I know that these are a lot of options. If anybody has any strong recommendations for these or other programs, I'd love to hear them below!!


----------



## A248 (Sep 23, 2020)

I was also very overwhelmed during my application process but I ended up at Loyola Marymount. I chose LMU out of 9 other schools for a variety of reasons. I did an AMA about the program here: Current 3rd Year LMU Film Production MFA student AMA

I am in the production program but am happy to answer questions about screenwriting to the best of my ability.


----------



## loon (Sep 24, 2020)

Thank you so much! Super helpful. I'm going to check out your AMA. Did you also end up applying to 9 schools total?


----------



## A248 (Sep 24, 2020)

lillyloon said:


> Thank you so much! Super helpful. I'm going to check out your AMA. Did you also end up applying to 9 schools total?

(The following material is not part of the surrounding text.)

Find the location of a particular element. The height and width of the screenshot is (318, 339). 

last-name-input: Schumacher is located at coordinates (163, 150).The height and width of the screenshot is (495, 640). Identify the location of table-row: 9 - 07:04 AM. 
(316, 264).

Yes, but I wouldn't recommend doing that. It was a TON of work but I was worried I wouldn't get into anywhere. I got into all 9 and then had a difficult time trying to make a decision.


----------



## loon (Sep 24, 2020)

A248 said:


> Yes, but I wouldn't recommend doing that. It was a TON of work but I was worried I wouldn't get into anywhere. I got into all 9 and then had a difficult time trying to make a decision.

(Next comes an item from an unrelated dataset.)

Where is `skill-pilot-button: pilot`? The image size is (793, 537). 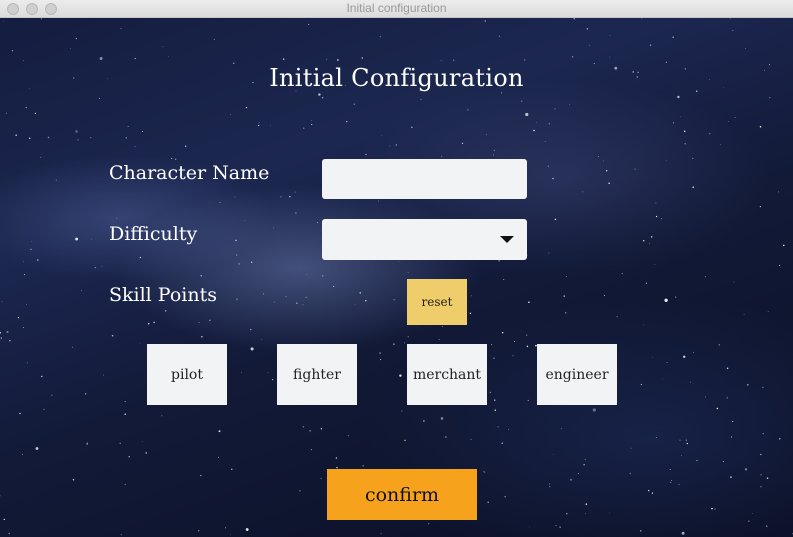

wow, that seems like so much work. which schools did you apply to? Any of the ones I listed above? If you’re open to it, I have a few questions for you...such as your application process, and why you chose LMU out of the 9 schools? I’m in the midst of the application process right now (for 4-5) and am strongly considering LMU...but I don’t want to add another one to the list 😜


----------



## A248 (Sep 25, 2020)

lillyloon said:


> wow, that seems like so much work. which schools did you apply to? Any of the ones I listed above? If you’re open to it, I have a few questions for you...such as your application process, and why you chose LMU out of the 9 schools? I’m in the midst of the application process right now (for 4-5) and am strongly considering LMU...but I don’t want to add another one to the list 😜



Temple, American, Northwestern, City College New York, Stony Brook, University of Utah, LMU, Mount Saint Mary's, Chatham University.

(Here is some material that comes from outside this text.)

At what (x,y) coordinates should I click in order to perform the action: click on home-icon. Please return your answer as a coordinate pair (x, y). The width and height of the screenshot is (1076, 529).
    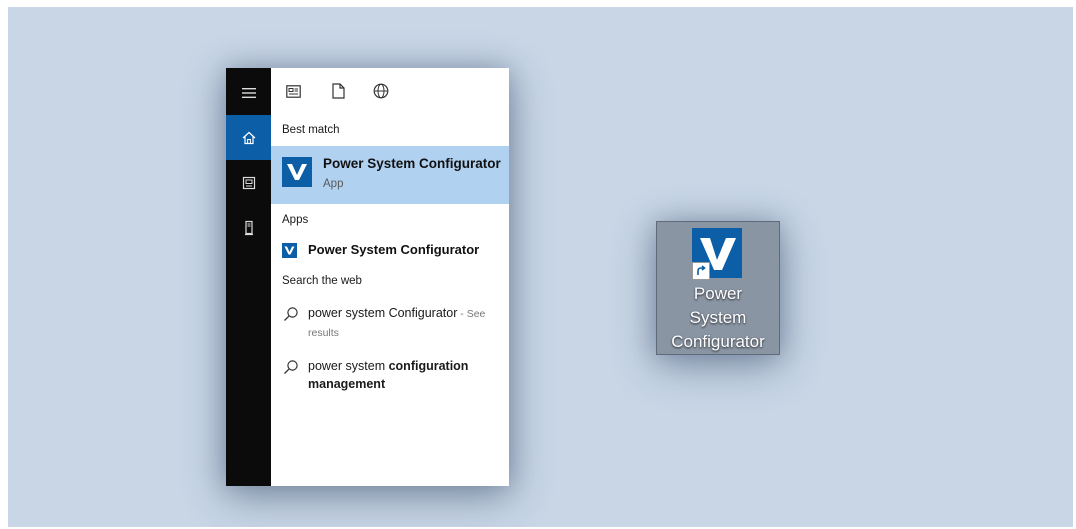
    Looking at the image, I should click on (248, 138).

It's worth noting that my motivations to go back to grad school were 1. to refine my documentary filmmaking skills and 2. to get a terminal degree so I can teach college. So I was looking for an environment that isn't as cutthroat or expensive as a place like USC, AFI, etc

I ultimately picked LMU for a number of reasons, but its location in LA was a big plus.


----------



## loon (Sep 30, 2020)

Cool. Yeah I totally get not wanting something as cut throat as AFI or USC (two schools I may be applying for anyways 😜). I know both American and Northwestern are great for documentary. I’m looking to do more fictional storytelling, otherwise would have those on the list, too! Thanks again, always helpful to hear other people’s experiences.


----------



## A248 (Sep 30, 2020)

lillyloon said:


> Cool. Yeah I totally get not wanting something as cut throat as AFI or USC (two schools I may be applying for anyways 😜). I know both American and Northwestern are great for documentary. I’m looking to do more fictional storytelling, otherwise would have those on the list, too! Thanks again, always helpful to hear other people’s experiences.



Any time! Happy to help.


----------